American Genius is the novel that established a very Tillmanian principle that can be clearly seen in retrospect: Thinking converts into language first, speech second, and feelings always. Take this run-on aside from Helen about the nature of conversation:

I try not to repeat myself, I attempt to be cognizant, not retell stories, I refrain often, but sometimes, when I’m bored by others’ stories, I tell an old one, or if I feel I must enter the conversation, rather than withdraw from it or betray my impatience or brusqueness, my lack of concern for others, I trot out a tried but not necessarily true tale, sometimes just to entertain myself, and I don’t care which it is. Many people think they are good listeners, many more than who actually listen, since someone has to be doing the talking, and most people will say they’re good listeners before they’ll say they’re good talkers, though most aren’t good talkers or listeners, but persons who tell stories that fill time, and many explain how they were hurt by others, because they are sensitive, but never admit they hurt others.

In these words there’s an element of reflexive recognition, like waking up from a particularly unsubtle dream. Consciousness often demands observations that are as mindlessly obvious as they are punishingly revealing. Sensitivities and sore spots are, in their repetitions, choices as well; in the act of remembering, our thoughts feel gravest until we speak them out loud. Mostly it is that Tillman is funny about this situation. Vanities and appetites of all sizes can be silly in her books because she makes them true comedy.

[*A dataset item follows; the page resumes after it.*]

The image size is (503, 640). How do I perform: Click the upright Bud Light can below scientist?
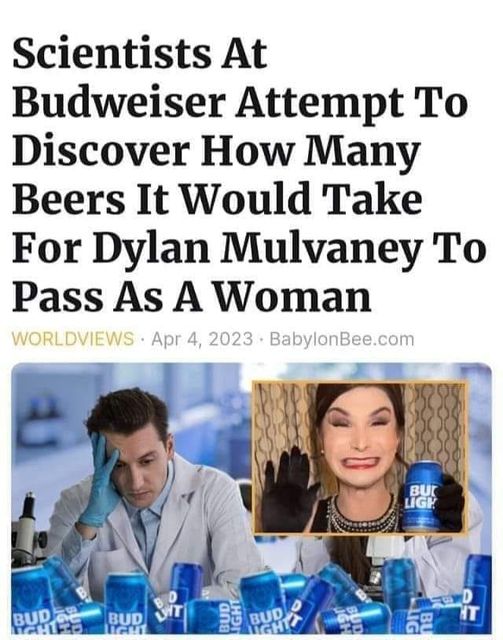point(126,604)
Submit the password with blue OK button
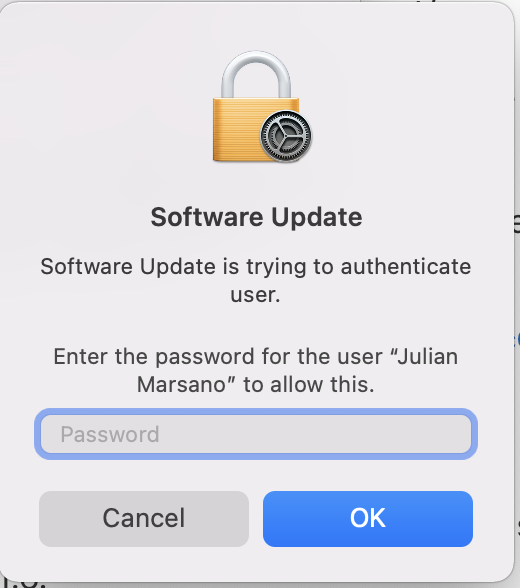This screenshot has width=520, height=588. pyautogui.click(x=368, y=519)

History is no laughing matter, but being a person is, when you really think about it, a hilarious idea.

The past can’t be recovered or changed,” Helen says. As a historian, she is telling us a fact; as a character, it’s an admission. The past is what we agree it is, and memory an unreliable metric for what really happened. People inherit as much as they disavow in the process of becoming themselves. The choice of where to direct their attention in the act of giving credit where credit is due lets her characters believe they are in control of who they are. That’s why Helen is a historian and so many of Tillman’s other characters are writers, academics, photographers, artists, critics, people with undiagnosed generalized anxiety disorders—people for whom the desperate imperative of understanding what makes a human being tick can become a lifelong mission.

Tillman as a chronicler understands the impulse to return, again and again, to the thoughts and ideas and feelings that are perhaps boring or embarrassing or irrelevant but matter still. She once told Lydia Davis that in order to get the voice of American Genius right, she would read and reread what she had written, that it was like listening to the same song over and over again. From where we consider them today, her books can be read similarly: a playlist with all her hits. In the short story “Madame Realism’s Torch Song,” someone asks Madame Realism what kind of ghost she would be. “Everyone dead I’ve ever loved,” she replies. The same is true for Tillman and her readers. There are so many ways to be a person, and yet so many of us are versions of who we were born to, who we’ve met, who we’ve read, and who we’ve lost, friendly ghosts and regretful loves and the other remembrances of half-whole hearts.

While we’re on the subject, death—like Republican presidents and moisturizers—is a concern for Tillman. It is just not the ultimate concern. If we are our thoughts, what happens to everything inside our heads when we can’t think anymore? Well, her characters have other things on their minds. Tillman keeps such empirical threats in their place with another joke she likes to repeat, from Marcel Duchamp’s tombstone: D’ailleurs, c’est toujours les autres qui meurent. Besides, it’s always the other person who dies. Someone else has to live to find the words to tell the story. That is to say: It’s all life before it’s death.